Key Factors Contributing to the Decline:
Decrease in International Oil Prices: The average monthly price of Dubai crude oil fell by 3.1%, from $80.41 per barrel to $77.92 per barrel.
Strengthening of the Korean Won: The won-dollar exchange rate decreased by 0.7%, from an average of 1,455.79 won in January to 1,445.56 won in February.
Changes in Import Item Prices:
Prices of raw materials (-2.3%), intermediate goods (-0.2%), and consumer goods (-0.2%) all declined, with notable drops in mineral products (-2.7%) and computers, electronics, and optical equipment (-0.9%).
Significant price reductions were observed in crude oil (-3.8%), lithium hydroxide (-4.0%), and system semiconductors (-0.7%).

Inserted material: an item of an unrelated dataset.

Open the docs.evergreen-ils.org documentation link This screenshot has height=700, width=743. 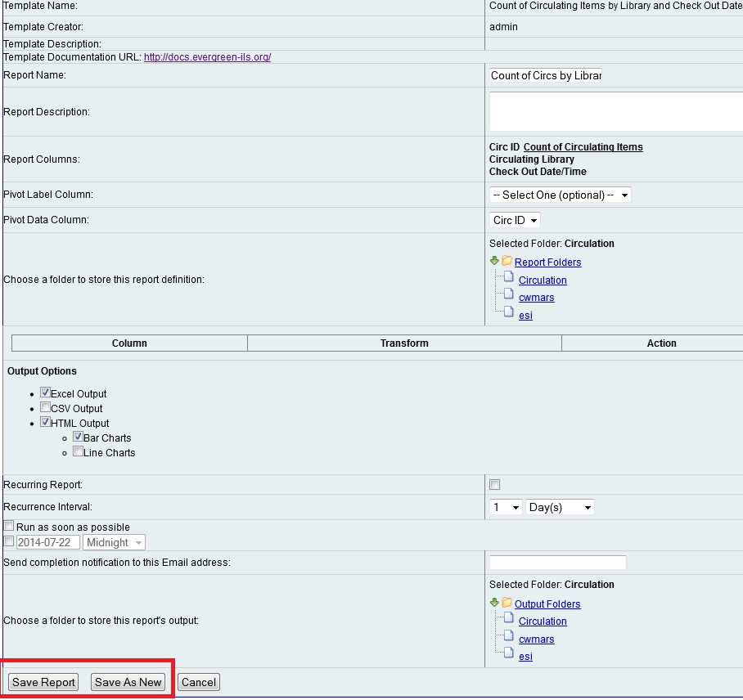(x=207, y=57)
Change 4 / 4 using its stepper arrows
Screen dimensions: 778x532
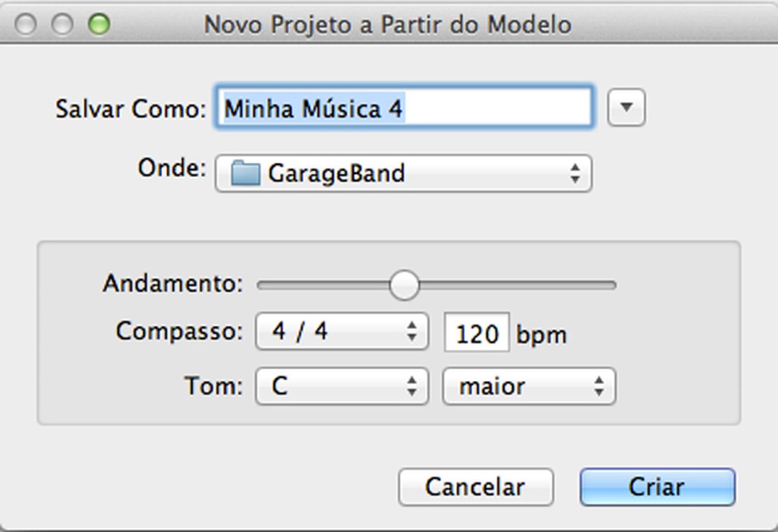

Capital goods, however, increased by 0.3%.
Export Price Trends:
The export price index for February was 134.56, a 0.6% decrease from January, reversing the upward trend of the previous five months.
Manufactured goods fell by 0.5%, led by declines in coal and petroleum products (-2.5%) and computers, electronics, and optical equipment (-1.0%). Agricultural, forestry, and fishery products also decreased by 0.4%.
Specific items showing significant price drops included fresh seafood (-5.3%), diesel (-4.8%), and flash memory (-4.3%).
Future Outlook:
In March, oil prices have fallen compared to the previous month's average, while the exchange rate has seen a slight increase.
Given the high level of uncertainty in both domestic and international conditions, future import price fluctuations remain to be seen.